__What the exercise asks__.
Leave every picture out, and write out the remaining entries exactly.

__________

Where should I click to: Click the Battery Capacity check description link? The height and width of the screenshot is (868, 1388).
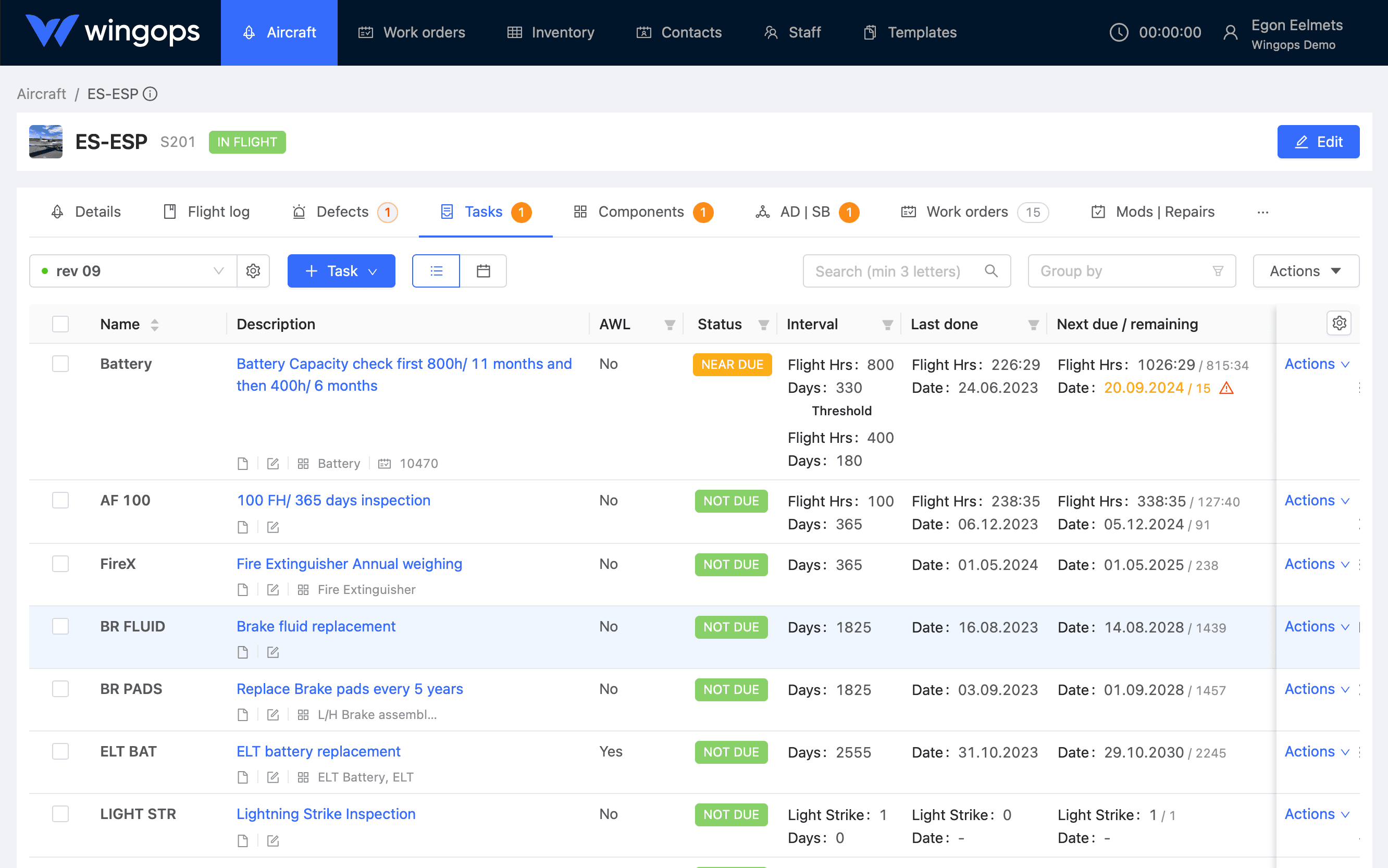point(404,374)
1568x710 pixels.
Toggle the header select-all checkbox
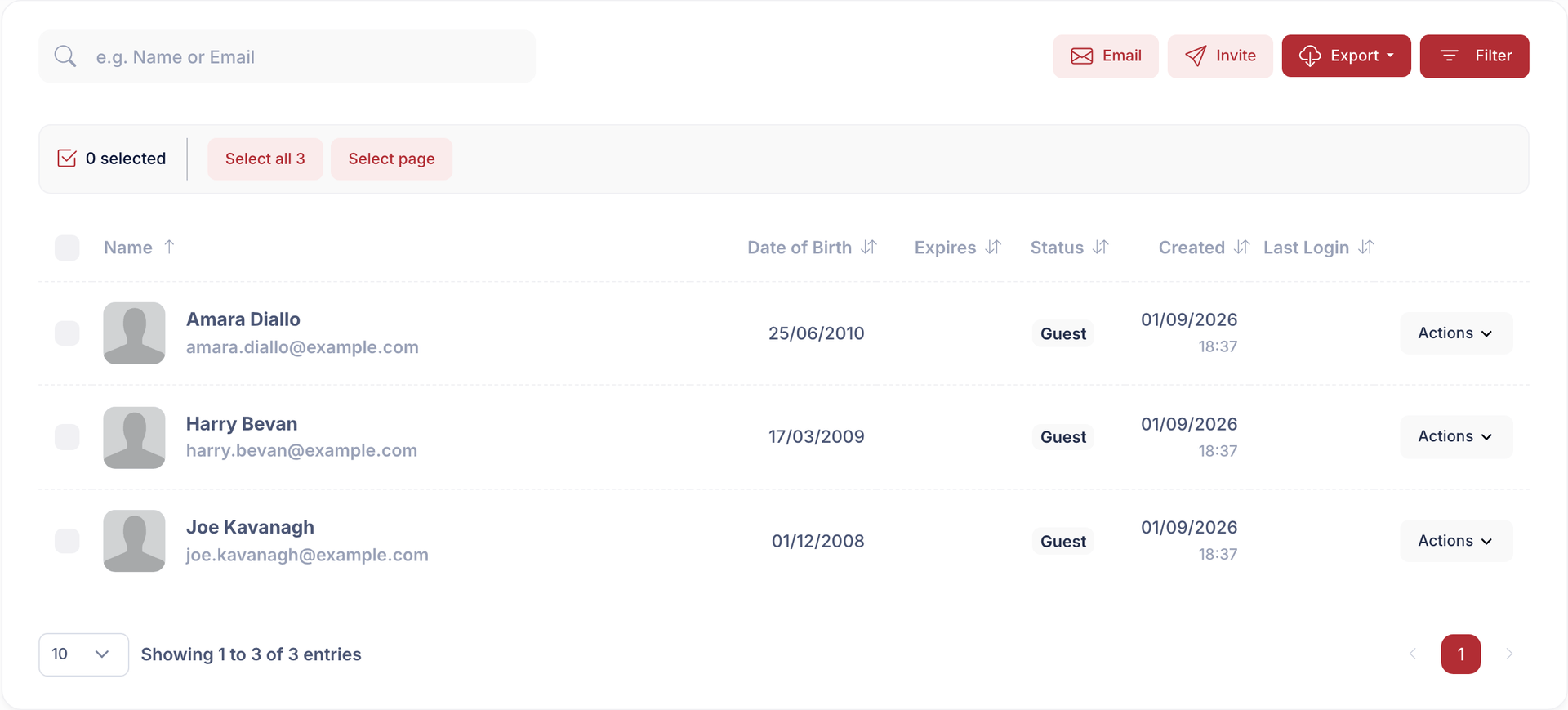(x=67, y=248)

__________

__The completed task__.
Where should I click to: Click the Battery Capacity check description link? The height and width of the screenshot is (868, 1388).
point(404,374)
1568x710 pixels.
Toggle the header select-all checkbox
(x=67, y=248)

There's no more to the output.